Rosiglitazone Induces Caveolin-1 by PPARγ-dependent and PPRE-independent Mechanisms: The Role of EGF Receptor Signaling and its Effect on Cancer Cell Drug Resistance

Background: Caveolin-1, a key component of plasma membrane caveolae, has been implicated in the regulation of cancer cell growth and survival. Peroxisome proliferator-activated receptor-y (PPARy) is a ligand-activated nuclear receptor which plays a pivotal role in many cellular processes. Activation of PPARy by its ligand rosiglitazone up-regulates caveolin-1 mRNA and protein in human carcinoma cells. Materials and Methods: We have used specific signaling inhibitors to dissect the mechanisms of caveolin-1 mRNA and protein induction by rosiglitazone, determined by RT-PCR and Western blotting, respectively. ROS generation was measured by flow cytometry and cell survival was determined by the MTT assay. Results: We show that in HT-29 human colon cancer cells the induction of caveolin-1 by rosiglitazone is inhibited by the EGF receptor (EGFR) blacker AG1478. Moreover, rosiglitazone stimulates EGFR phosphorylation, while direct activation of EGFR by EGF up-regulates caveolin-1 mRNA. Inhibitors of Src and the Mekl-Erkl/2 and p38 MAP kinase pathways also inhibit up-regulation of caveolin-1 by rosiglitazone. Furthermore, rosiglitazone stimulates formation of superoxide anions, whereas induction of caveolin-1 expression by rosiglitazone is attenuated by the antioxidant N-acetyl-cysteine. Finally, rosiglitazone increases the resistance of HT-29 cells to doxorubicin and to hydrogen peroxide. The caveolin-1 gene promoter lacks a canonical PPARy response element (PPRE) and a PPRE-reporter construct is not sensitive to EGF or EGFR inhibition.
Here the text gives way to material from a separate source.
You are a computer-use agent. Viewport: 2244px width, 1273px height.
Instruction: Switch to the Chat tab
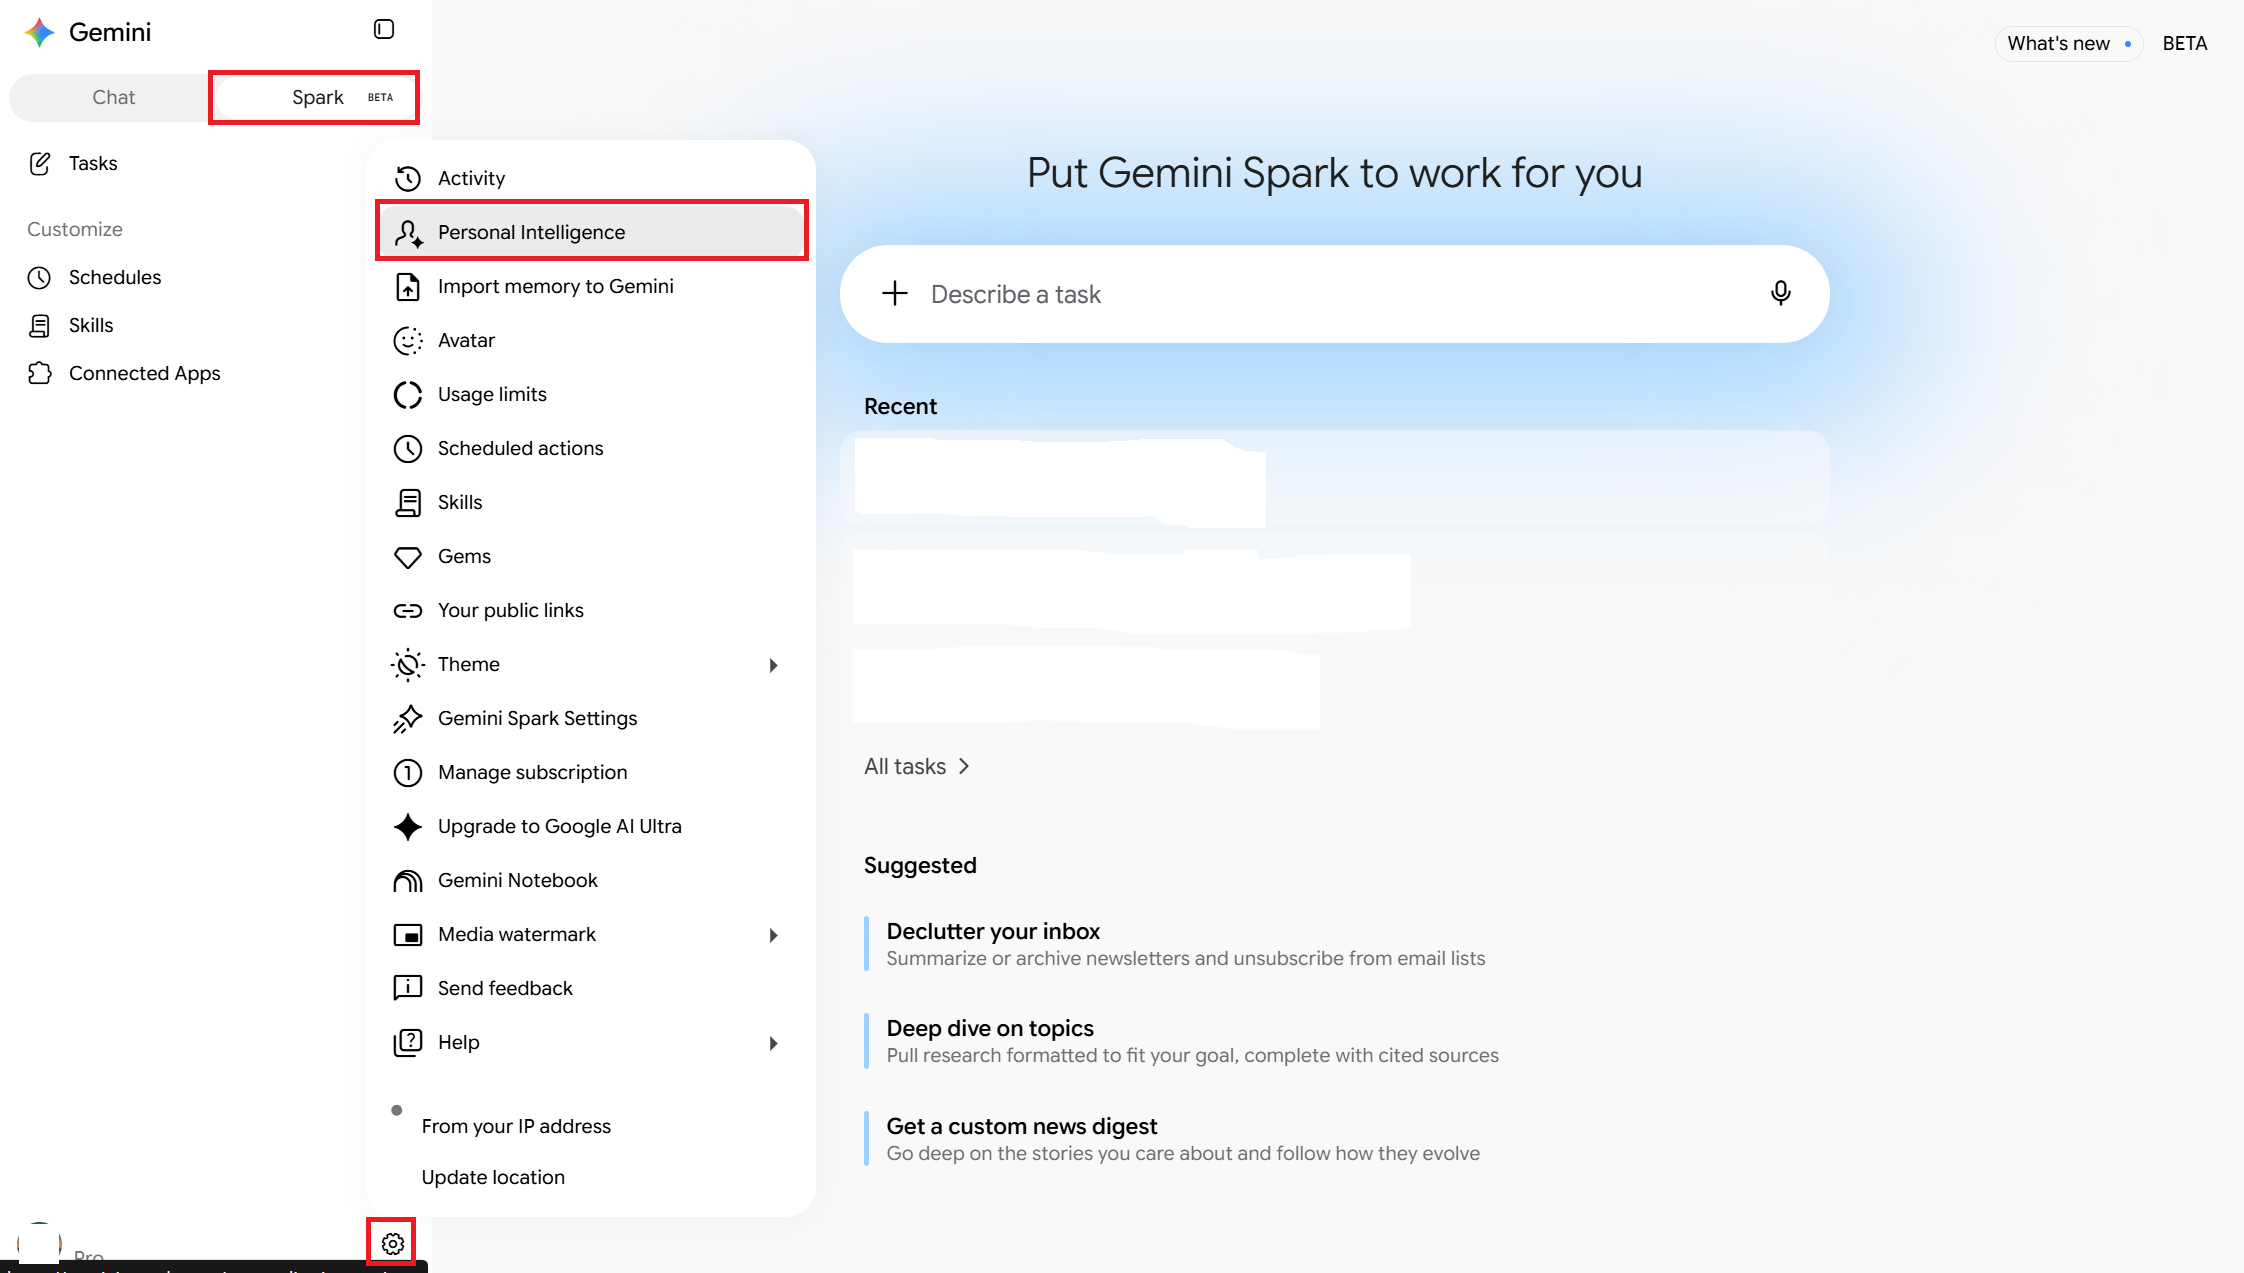click(113, 97)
Conclusion: Our findings indicate that up-regulation of caveolin-1 by rosiglitazone requires superoxide formation and the activation of Src, EGFR, and the Mekl-Erkl/2 and p38 MAP kinase pathways. We suggest a novel mode of action of PPARy ligands in the regulation of caveolin-1, and possibly other genes devoid of a PPRE in their promoters, which involves the coordinate activation of PPARy and intracellular signaling pathways.